Beginning with the line in which "Click Открыть to launch the app" appears, transcribe each line word for word until the records end. Do not include pictures.

Given data: Begin

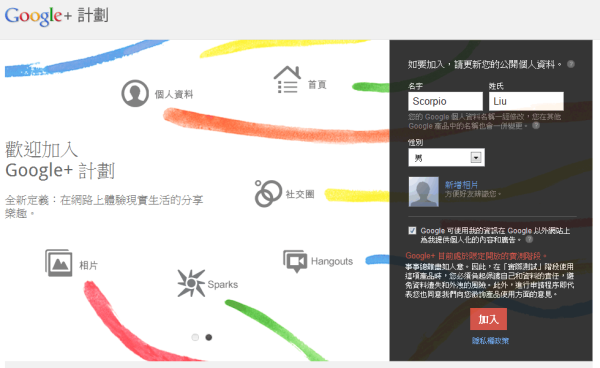Click the help icon beside public profile heading
This screenshot has width=600, height=368.
pos(571,64)
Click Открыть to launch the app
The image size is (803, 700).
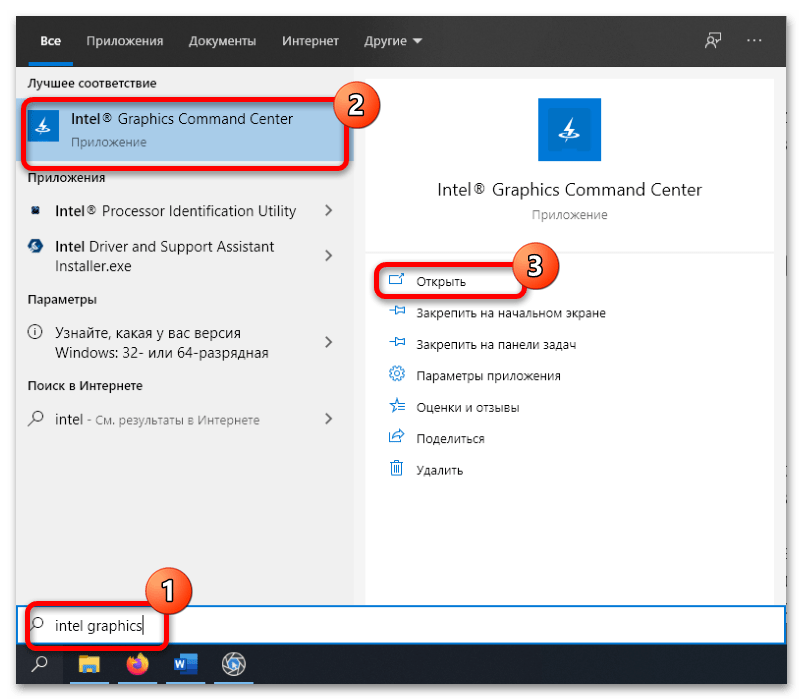pyautogui.click(x=440, y=282)
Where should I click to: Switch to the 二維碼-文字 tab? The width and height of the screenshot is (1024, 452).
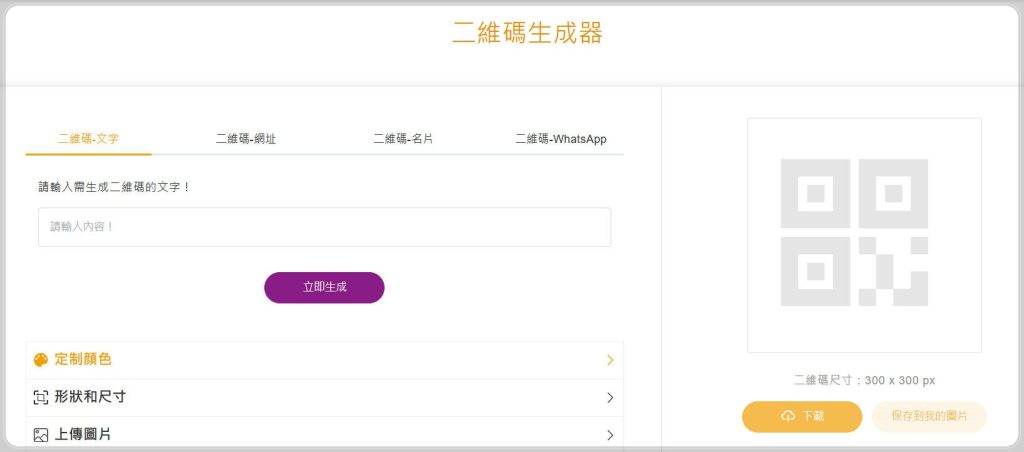tap(88, 139)
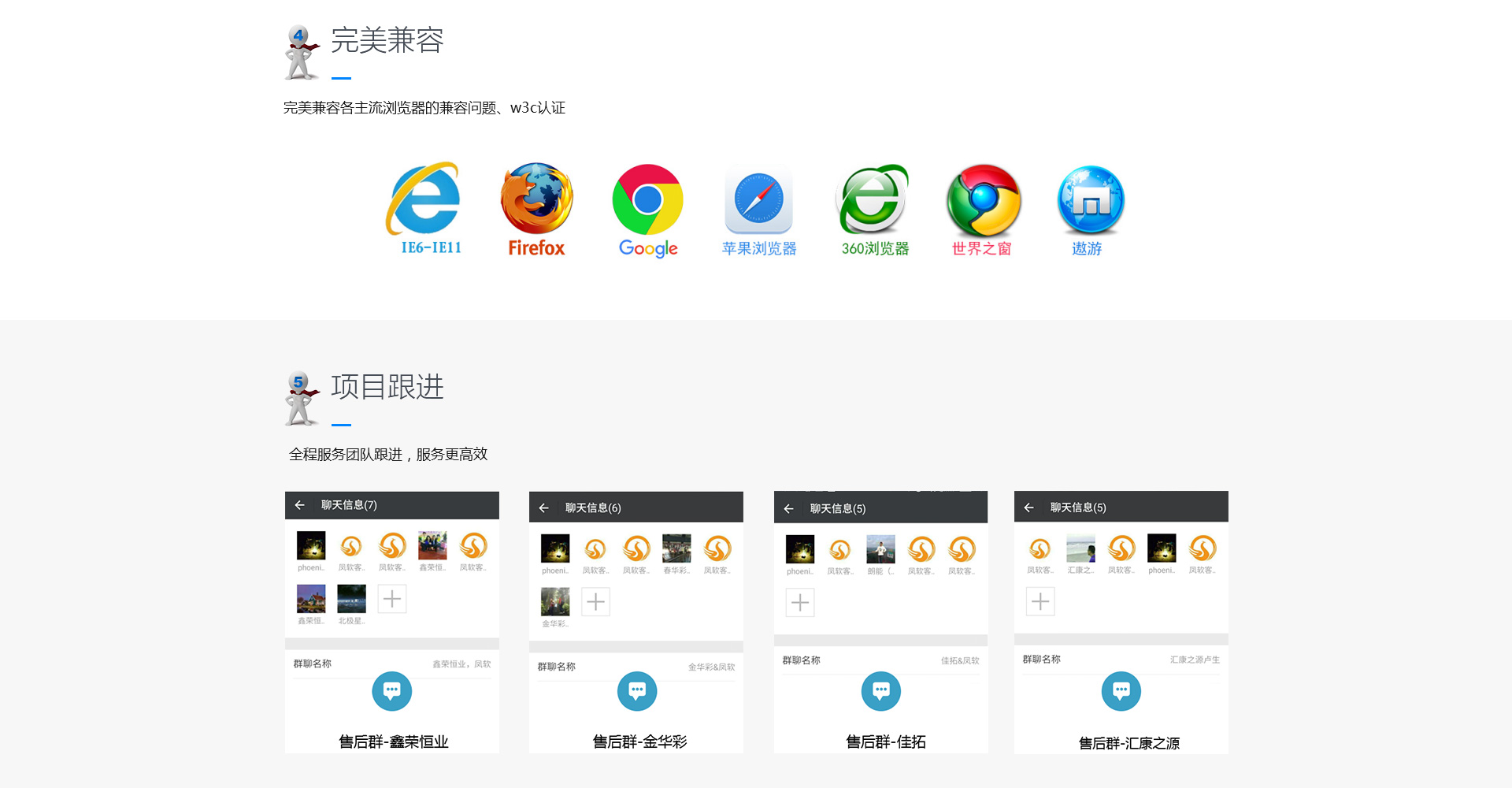
Task: Click back arrow in 聊天信息(6) header
Action: pos(543,508)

Given data: End

- **Your response**:
Click Открыть to launch the app
The image size is (803, 700).
pyautogui.click(x=440, y=282)
Where should I click to: Switch to the 二維碼-文字 tab? The width and height of the screenshot is (1024, 452).
tap(88, 139)
Task: Click back arrow in 聊天信息(6) header
Action: pos(543,508)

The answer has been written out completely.